Brain gene expression profiles of Cln1 and Cln5 deficient mice unravels common molecular pathways underlying neuronal degeneration in NCL diseases

Abstract

Background: The neuronal ceroid lipofuscinoses (NCL) are a group of children's inherited neurodegenerative disorders, characterized by blindness, early dementia and pronounced cortical atrophy. The similar pathological and clinical profiles of the different forms of NCL suggest that common disease mechanisms may be involved. To explore the NCL-associated disease pathology and molecular pathways, we have previously produced targeted knock-out mice for Cln1 and Cln5. Both mouse-models replicate the NCL phenotype and neuropathology; the Cln1-/- model presents with early onset, severe neurodegenerative disease, whereas the Cln5-/- model produces a milder disease with a later onset.

Results: Here we have performed quantitative gene expression profiling of the cortex from 1 and 4 month old Cln1-/- and Cln5-/- mice. Combined microarray datasets from both mouse models exposed a common affected pathway: genes regulating neuronal growth cone stabilization display similar aberrations in both models. We analyzed locus specific gene expression and showed regional clustering of Cln1 and three major genes of this pathway, further supporting a close functional relationship between the corresponding gene products; adenylate cyclase-associated protein 1 (Cap1), protein tyrosine phosphatase receptor type F (Ptprf) and protein tyrosine phosphatase 4a2 (Ptp4a2). The evidence from the gene expression data, indicating changes in the growth cone assembly, was substantiated by the immunofluorescence staining patterns of Cln1-/- and Cln5-/- cortical neurons. These primary neurons displayed abnormalities in cytoskeleton-associated proteins actin and beta-tubulin as well as abnormal intracellular distribution of growth cone associated proteins GAP-43, synapsin and Rab3.
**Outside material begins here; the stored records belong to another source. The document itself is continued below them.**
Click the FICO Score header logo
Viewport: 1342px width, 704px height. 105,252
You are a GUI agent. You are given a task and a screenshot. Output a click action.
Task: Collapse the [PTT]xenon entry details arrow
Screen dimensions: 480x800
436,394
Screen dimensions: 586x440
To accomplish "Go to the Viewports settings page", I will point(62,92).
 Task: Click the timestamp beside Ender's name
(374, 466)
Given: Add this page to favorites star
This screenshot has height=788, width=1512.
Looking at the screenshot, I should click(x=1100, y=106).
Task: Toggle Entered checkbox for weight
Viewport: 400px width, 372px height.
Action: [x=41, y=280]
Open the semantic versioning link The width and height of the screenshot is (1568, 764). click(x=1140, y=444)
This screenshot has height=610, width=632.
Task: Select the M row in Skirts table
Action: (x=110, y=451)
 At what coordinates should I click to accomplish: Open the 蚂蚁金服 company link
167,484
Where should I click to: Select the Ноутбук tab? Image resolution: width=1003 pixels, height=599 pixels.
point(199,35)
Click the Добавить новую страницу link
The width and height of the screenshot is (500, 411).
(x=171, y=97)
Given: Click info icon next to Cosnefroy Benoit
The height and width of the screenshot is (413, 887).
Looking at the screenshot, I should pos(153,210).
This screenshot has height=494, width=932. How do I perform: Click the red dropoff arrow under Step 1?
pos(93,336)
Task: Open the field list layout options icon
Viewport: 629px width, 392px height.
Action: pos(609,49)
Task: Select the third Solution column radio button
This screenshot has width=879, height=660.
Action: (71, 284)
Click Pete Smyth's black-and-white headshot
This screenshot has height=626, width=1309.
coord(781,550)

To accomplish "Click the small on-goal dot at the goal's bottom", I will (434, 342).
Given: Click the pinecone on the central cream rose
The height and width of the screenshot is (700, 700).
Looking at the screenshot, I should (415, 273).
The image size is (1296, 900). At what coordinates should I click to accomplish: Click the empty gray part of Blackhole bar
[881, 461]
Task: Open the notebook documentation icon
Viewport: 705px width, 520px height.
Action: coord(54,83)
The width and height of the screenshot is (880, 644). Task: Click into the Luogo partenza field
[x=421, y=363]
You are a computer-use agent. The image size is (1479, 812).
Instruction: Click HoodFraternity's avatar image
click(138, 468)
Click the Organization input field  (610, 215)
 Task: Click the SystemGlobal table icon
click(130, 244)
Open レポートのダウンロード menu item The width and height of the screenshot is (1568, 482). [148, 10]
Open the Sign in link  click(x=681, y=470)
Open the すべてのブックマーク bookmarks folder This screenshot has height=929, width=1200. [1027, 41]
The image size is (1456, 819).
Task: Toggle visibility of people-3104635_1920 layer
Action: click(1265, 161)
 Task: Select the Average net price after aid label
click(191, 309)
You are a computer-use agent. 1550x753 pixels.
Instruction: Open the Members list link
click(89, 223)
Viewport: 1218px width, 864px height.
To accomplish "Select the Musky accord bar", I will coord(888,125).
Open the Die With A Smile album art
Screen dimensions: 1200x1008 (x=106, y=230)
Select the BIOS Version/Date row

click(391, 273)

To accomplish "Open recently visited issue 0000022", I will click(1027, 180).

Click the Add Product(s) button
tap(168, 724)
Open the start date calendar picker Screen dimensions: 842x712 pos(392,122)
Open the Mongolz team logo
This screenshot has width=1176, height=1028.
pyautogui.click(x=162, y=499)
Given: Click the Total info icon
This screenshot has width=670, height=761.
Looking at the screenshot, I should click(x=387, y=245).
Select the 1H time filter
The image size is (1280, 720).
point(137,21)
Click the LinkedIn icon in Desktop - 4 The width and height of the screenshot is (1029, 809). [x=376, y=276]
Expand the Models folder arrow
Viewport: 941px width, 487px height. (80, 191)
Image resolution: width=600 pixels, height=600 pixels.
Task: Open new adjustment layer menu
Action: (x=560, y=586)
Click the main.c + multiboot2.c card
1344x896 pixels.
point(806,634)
Conclusion: Our data provide the first evidence for a common molecular pathogenesis behind neuronal degeneration in INCL and vLINCL. Since CLN1 and CLN5 code for proteins with distinct functional roles these data may have implications for other forms of NCLs as well.

Figure 1

Common affected pathways in Cln1 and Cln5 deficient mouse models. A schematic picture of protein-protein interactions between genes that are differentially expressed in both mouse-models. Upregulated genes are shown in red and downregulated genes in green. Genes with no changes in expression are shown in blue. Genes with changes only in one replicate experiment are shown in pink.

Figure 2

Gene expression differences according to gene ontology classes in: Cln1-/- 1mo array, Cln1-/- 4mo array, Cln5-/- 1mo array, Cln5-/- 4mo array. All the significant categories are shown.

Figure 3

Chromosomal location of coregulated genes. Several differentially expressed genes show significant clustering in around Ppt1 on mouse chromosome 4, and might therefore be coregulated. The probesets for Ppt1 were excluded from the dataset and thus Ppt1 is shown in gray. The genes participating in the regulated loci or being independently regulated are shown, together with their location in base pairs in mouse chromosome 4. Genes that exhibit expression differences in both mouse models are indicated with *. Expression changes only in the Cln1-/- mouse are indicated with **.

Figure 4

A) Immunofluorescence analysis of actin and β-tubulin staining in E15 primary cortical neurons of wt, Cln1-/- and Cln5-/- mice. Actin is visualized in green and β-tubulin in red. The overlay shows the colocalization of the two proteins in yellow. B) Quantitative threshold imaging of actin and β-tubulin staining in the Cln5-/- mouse brain. Significant p-values, with p < 0.05 are indicated with *. Ctx, cortex and cc, corpus callosum.

Figure 5

A) Immunofluorescence analysis of Synapsin, Rab3 and GAP-43 staining in E15 primary cortical neurons of wt, Cln1-/- and Cln5-/- mice.B) Western blot analysis of cytoplasmic and membrane bound fractions of cytoskeletal, growth-cone and synapse assembly proteins. Antibodies: β-tubulin, synapsin 1, synapsin 1&2, Rab3 and Gap43.